The mother of all seasons?

pre blood moon, pre eclipse moon
pre blood moon, pre eclipse moon   © harrington

Did you stay up late to see the blood moon eclipse? Did you wake up early to watch it? Have you seen the winter storm warnings for 4" to 8" of snow tomorrow? Are you ready for the plagues of frogs and locusts next week? Oh, wait, that last part is just the arrival of Spring and Summer around here. The winter storm warning is probably my fault. I made time yesterday to clean a couple of fly lines in anticipation of actually getting out trout fishing sometime soon. Let's see, last year we got our final snow storm around May 3. That's only a couple of weeks away. Sigh!

On a brighter note, shortly after we moved to "The Property," I put up a wood duck nesting box on one of the trees out back. I then promptly ignored it for a number of years (except for an annual cleanout). Lacking any preventive maintenance, it eventually gave up, fell down, and then apart. The same fate befell the bat house I had mounted in an oak tree close to the house (here comes the bright part).

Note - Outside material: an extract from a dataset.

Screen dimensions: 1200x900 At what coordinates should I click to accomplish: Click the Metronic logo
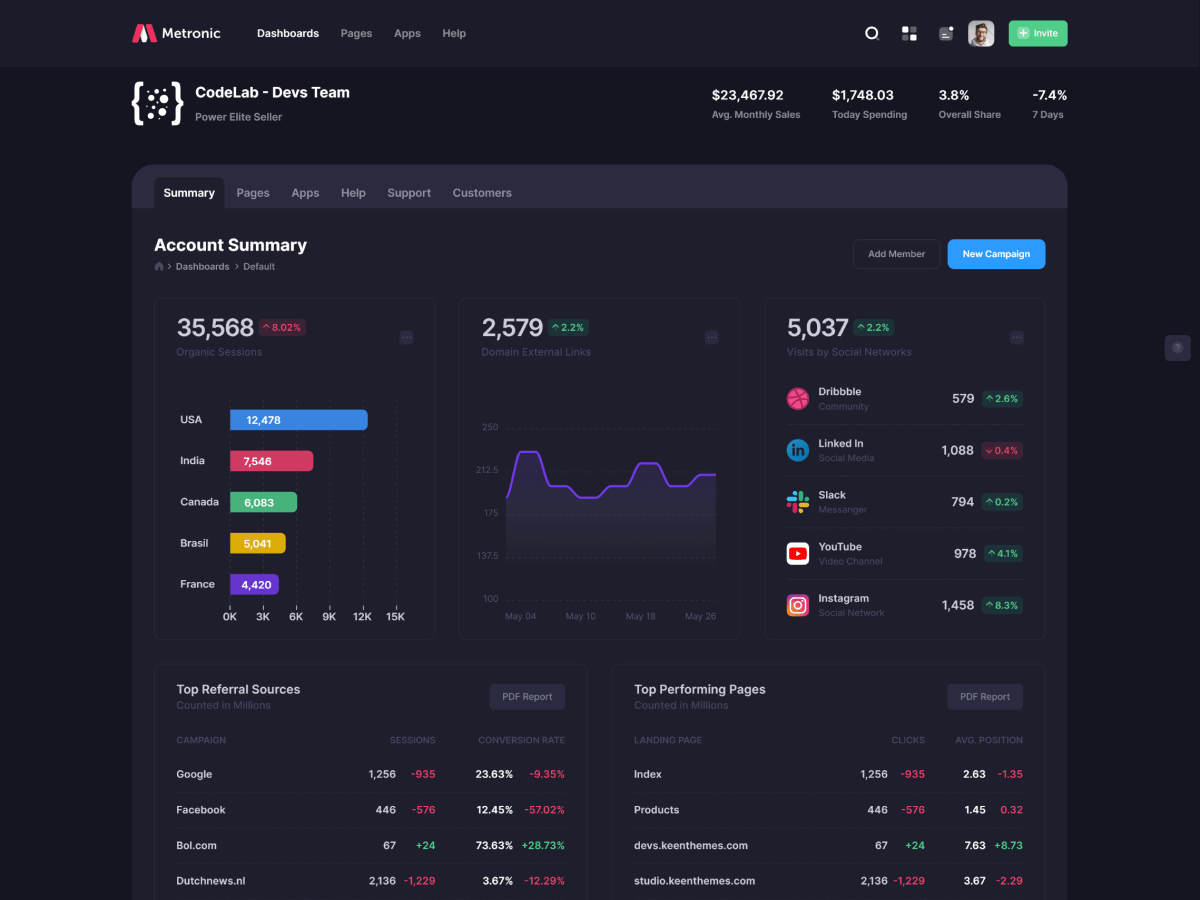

We now have, thanks to the daughter person's woodworking fiancee, a brand, shiny, new bat house installed where the wood duck box used to live.

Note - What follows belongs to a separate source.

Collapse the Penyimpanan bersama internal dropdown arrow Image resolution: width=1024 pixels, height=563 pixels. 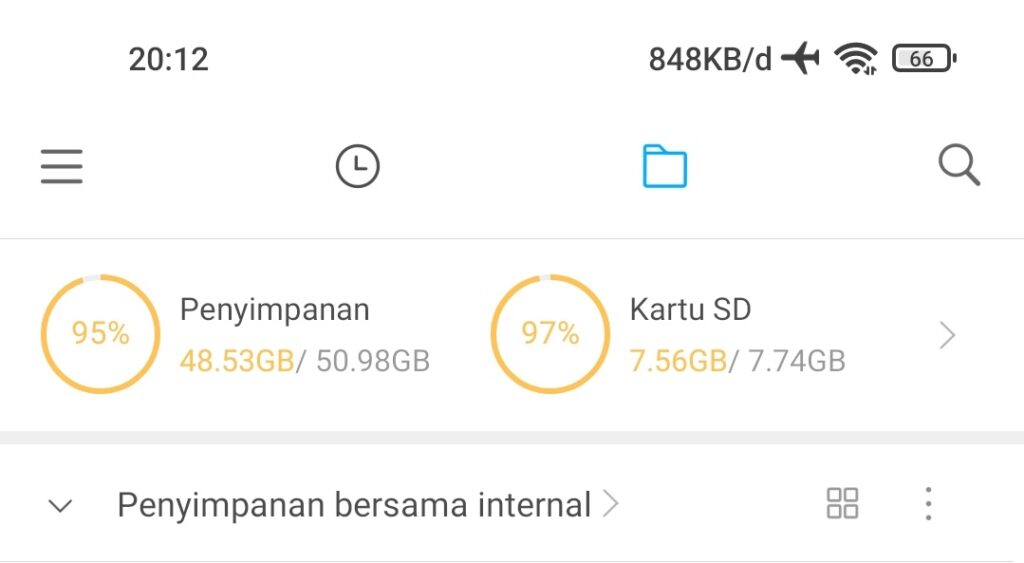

newly installed bat house (front view)
newly installed bat house (front view)     © harrington

If we do end up with bats in the bat house, and swifts or swallows in the "purple martin" house (so much for truth in advertising), the indigenous dragon flies may have enough help to keep the local populations of mosquitoes, black and deer flies down to a tolerable level (that's if we ever do get to Summer, see "winter storm warning" up above). We'd much rather have bats, birds and bugs (rather than "bug spray") helping to control local nuisances since we're planning on adding bee hives this year or next and some of us are old enough to have read Rachel Carson's Silent Spring when it was first published. Just in case any bats (young or old) are reading this blog and looking for a nice Summer home, here's a side view of the handsome new bat house. It's big enough for an extended family but, as Heid Erdrich reminds us,   words, like Minnesota's seasons, can be fluid.

newly installed bat house (side view)
newly installed bat house (side view)     © harrington


Heid Erdrich


Offering: Words


Gichimookomaanima: speaks American, speaks the Long Knives' language

Mother, if you look it up, is source,
(fount and fountainhead—origin,
provenance and provenience,
root) and wellspring.
Near her in the dictionary you will find
we all spring mother-naked,
(bare, stripped, unclothed, undressed, and raw)
with nothing but mother-wit
(brains, brain-power, sense) our native wit
with which we someday might mother,
(nurse, care for, serve, and wait on)
if we don't first look it up and discover
the fullness of its meaning.

Such interesting language, this tongue,
(our diction, idiom, speech, and vernacular)
also sign language,
(gesture language)
and contact language,
which was English or Ojibwe,
either way; both spoke forward our mother country,
our motherland (see also fatherland,
our home, our homeland, our land)
called soil in English our mother tongue,
our native language that is not my Native language
not the mother language Ojibwe:
wellspring of many tongues, nurse, origin, and source.